[Dataset entries]
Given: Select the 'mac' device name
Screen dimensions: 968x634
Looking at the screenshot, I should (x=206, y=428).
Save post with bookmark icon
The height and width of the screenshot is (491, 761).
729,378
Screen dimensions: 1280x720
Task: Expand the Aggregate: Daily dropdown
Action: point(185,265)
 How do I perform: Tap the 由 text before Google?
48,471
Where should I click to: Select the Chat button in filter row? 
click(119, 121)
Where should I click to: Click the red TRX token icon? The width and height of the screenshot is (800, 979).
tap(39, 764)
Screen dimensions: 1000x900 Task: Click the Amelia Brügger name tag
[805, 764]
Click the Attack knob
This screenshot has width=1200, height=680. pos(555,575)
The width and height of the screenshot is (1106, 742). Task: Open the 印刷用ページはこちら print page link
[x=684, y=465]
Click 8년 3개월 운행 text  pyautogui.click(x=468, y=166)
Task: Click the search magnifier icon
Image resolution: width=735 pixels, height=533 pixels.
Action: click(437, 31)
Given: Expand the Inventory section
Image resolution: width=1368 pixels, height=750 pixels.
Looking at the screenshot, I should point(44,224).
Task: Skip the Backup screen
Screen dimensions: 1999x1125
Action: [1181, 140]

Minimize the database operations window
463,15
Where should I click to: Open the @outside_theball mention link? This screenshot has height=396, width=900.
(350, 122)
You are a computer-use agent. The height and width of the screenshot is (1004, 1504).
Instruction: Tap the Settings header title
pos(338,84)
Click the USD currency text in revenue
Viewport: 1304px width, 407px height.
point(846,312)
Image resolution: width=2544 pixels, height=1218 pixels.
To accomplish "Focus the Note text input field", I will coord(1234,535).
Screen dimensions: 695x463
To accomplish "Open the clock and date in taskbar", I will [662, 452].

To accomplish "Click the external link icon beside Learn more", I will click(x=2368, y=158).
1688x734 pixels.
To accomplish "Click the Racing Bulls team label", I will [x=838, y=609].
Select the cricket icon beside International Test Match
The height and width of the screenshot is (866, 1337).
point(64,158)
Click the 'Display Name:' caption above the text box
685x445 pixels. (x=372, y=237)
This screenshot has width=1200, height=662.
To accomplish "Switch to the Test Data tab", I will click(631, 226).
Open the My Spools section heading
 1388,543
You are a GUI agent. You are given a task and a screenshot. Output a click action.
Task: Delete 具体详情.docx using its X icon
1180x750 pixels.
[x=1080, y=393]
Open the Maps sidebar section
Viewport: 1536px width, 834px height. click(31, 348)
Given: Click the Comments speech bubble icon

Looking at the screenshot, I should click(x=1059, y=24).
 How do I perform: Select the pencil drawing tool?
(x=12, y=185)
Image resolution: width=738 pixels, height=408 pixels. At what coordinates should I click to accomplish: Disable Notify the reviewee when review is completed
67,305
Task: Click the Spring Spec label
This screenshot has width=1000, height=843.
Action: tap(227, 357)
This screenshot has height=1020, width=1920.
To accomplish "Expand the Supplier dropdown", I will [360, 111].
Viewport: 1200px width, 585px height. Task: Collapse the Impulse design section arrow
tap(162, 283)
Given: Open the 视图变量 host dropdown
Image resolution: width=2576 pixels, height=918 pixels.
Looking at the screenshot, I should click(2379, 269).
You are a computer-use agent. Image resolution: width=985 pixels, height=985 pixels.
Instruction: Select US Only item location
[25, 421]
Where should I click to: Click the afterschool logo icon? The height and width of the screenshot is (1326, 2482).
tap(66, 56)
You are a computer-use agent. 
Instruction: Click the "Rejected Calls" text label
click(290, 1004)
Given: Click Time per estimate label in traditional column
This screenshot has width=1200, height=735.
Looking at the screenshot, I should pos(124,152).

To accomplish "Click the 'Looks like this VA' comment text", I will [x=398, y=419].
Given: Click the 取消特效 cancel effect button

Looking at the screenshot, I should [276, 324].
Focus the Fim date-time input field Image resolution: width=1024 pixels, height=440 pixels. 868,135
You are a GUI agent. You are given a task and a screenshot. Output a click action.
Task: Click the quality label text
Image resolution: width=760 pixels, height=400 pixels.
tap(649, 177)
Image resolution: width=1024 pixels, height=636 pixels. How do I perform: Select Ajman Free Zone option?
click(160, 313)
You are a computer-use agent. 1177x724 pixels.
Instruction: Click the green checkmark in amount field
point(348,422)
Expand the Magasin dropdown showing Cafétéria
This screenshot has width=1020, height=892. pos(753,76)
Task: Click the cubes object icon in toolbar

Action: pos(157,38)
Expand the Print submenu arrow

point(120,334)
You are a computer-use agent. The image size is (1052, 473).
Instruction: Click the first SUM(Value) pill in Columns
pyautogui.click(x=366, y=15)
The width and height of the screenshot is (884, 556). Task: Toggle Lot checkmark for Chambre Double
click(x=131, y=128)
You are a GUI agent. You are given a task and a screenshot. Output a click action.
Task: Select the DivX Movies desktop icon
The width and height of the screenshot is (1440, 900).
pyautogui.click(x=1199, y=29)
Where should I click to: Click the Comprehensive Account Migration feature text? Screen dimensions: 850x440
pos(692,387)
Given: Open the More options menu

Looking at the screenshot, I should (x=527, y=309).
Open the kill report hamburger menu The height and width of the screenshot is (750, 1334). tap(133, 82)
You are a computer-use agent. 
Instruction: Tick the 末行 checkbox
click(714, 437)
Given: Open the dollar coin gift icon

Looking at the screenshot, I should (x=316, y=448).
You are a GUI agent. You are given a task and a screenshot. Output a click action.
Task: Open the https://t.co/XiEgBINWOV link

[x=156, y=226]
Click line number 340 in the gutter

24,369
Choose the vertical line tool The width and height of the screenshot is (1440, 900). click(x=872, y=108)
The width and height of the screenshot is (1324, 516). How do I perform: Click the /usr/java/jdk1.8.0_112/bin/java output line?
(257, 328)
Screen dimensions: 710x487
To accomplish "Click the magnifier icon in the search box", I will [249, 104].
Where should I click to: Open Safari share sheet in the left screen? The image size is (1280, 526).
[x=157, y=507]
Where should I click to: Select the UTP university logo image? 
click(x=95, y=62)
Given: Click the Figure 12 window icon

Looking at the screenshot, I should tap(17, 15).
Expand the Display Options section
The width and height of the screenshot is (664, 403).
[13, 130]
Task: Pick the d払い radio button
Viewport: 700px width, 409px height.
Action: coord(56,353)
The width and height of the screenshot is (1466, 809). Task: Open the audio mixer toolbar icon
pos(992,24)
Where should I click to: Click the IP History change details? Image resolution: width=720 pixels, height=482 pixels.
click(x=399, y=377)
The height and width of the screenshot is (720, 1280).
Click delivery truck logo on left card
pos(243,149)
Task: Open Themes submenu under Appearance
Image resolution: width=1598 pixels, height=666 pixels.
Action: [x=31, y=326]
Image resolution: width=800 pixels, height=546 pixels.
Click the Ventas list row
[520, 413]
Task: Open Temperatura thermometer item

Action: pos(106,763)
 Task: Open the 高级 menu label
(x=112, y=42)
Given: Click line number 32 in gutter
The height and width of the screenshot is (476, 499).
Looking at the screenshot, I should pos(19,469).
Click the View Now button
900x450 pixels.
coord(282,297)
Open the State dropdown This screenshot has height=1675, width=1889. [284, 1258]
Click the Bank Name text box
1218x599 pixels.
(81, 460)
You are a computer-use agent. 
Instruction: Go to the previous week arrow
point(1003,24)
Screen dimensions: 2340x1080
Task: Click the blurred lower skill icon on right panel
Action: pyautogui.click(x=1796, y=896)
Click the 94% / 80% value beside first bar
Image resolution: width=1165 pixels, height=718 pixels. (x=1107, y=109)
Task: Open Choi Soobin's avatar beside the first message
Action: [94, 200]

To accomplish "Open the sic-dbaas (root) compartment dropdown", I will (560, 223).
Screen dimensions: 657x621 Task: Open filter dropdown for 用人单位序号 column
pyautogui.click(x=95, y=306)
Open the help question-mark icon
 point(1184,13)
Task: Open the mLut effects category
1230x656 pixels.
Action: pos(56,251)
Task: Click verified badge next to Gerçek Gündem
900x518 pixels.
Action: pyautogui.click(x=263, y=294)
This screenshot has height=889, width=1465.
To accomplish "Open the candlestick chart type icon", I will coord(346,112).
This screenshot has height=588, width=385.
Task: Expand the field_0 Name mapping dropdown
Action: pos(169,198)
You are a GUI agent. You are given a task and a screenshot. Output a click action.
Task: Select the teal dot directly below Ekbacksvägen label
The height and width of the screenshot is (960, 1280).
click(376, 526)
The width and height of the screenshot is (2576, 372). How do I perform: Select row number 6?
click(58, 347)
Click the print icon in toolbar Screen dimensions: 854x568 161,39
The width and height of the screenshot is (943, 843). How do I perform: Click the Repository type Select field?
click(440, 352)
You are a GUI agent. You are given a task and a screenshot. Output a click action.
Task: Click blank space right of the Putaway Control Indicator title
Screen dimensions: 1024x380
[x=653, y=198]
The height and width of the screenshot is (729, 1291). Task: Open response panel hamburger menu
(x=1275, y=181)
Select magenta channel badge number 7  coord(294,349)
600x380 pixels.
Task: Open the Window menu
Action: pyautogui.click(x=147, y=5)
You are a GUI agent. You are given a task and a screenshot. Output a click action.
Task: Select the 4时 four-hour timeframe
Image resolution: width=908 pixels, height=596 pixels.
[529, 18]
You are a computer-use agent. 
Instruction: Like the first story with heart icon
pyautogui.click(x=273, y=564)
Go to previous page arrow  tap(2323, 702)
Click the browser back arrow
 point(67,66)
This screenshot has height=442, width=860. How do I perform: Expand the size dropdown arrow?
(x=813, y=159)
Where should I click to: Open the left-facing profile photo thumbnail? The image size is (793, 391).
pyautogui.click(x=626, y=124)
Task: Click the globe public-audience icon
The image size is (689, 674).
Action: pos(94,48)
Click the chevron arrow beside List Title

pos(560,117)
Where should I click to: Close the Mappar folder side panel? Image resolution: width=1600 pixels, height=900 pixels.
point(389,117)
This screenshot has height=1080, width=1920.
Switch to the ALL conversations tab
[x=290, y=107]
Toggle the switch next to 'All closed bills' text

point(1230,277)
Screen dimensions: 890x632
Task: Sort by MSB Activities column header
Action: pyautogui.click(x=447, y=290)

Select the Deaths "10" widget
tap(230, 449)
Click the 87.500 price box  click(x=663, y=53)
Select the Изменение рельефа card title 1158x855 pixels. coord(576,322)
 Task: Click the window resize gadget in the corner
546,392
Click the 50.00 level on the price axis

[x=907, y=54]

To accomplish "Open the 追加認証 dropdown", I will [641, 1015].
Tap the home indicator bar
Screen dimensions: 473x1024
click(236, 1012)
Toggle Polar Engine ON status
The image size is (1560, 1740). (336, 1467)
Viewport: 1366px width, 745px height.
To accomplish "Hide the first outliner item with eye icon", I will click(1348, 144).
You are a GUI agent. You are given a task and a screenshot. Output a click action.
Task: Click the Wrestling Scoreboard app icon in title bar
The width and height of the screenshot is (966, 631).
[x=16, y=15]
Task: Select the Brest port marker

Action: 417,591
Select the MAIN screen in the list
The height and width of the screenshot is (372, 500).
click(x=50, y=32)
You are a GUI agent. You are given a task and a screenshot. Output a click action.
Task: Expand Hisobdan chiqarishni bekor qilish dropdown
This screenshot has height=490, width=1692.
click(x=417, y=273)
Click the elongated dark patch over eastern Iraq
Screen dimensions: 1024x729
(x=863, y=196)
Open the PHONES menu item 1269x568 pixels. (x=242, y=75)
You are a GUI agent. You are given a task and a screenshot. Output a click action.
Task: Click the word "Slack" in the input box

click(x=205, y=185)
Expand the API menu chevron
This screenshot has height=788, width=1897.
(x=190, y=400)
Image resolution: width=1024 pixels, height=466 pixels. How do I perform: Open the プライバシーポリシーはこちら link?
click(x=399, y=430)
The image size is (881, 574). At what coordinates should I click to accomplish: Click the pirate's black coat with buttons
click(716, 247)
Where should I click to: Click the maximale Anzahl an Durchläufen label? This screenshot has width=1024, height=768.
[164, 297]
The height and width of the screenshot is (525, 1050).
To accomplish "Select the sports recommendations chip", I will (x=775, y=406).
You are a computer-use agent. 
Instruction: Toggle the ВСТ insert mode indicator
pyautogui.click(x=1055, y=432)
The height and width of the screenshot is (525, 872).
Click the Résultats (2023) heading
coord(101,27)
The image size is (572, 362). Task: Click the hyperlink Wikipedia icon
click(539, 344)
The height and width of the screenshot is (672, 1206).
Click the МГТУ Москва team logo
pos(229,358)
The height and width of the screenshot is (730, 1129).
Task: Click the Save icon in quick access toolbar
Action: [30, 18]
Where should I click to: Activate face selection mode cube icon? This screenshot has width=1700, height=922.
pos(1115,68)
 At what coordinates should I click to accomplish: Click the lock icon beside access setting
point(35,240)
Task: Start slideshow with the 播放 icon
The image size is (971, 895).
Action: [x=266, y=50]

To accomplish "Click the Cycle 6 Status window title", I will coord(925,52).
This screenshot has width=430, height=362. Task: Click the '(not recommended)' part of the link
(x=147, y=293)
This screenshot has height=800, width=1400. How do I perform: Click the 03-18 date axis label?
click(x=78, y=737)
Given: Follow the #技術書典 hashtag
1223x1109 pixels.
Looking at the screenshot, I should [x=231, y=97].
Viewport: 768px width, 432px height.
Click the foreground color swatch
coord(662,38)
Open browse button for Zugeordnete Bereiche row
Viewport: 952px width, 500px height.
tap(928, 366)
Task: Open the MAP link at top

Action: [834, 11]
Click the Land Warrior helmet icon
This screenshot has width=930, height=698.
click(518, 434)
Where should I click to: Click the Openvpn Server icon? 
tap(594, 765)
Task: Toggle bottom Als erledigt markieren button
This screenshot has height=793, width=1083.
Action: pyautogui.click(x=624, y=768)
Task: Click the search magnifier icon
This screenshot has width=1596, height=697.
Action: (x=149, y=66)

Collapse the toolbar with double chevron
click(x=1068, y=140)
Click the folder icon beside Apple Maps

● **Problem description**: Once you find the line with "The image size is (971, 895)." above, print it and every line after it up to and including the line with "Click the Land Warrior helmet icon", exactly as written and nothing else.

● **Answer below**:
The image size is (971, 895).
Action: [x=266, y=50]

To accomplish "Click the Cycle 6 Status window title", I will coord(925,52).
This screenshot has width=430, height=362. Task: Click the '(not recommended)' part of the link
(x=147, y=293)
This screenshot has height=800, width=1400. How do I perform: Click the 03-18 date axis label?
click(x=78, y=737)
Given: Follow the #技術書典 hashtag
1223x1109 pixels.
Looking at the screenshot, I should [x=231, y=97].
Viewport: 768px width, 432px height.
Click the foreground color swatch
coord(662,38)
Open browse button for Zugeordnete Bereiche row
Viewport: 952px width, 500px height.
tap(928, 366)
Task: Open the MAP link at top

Action: [834, 11]
Click the Land Warrior helmet icon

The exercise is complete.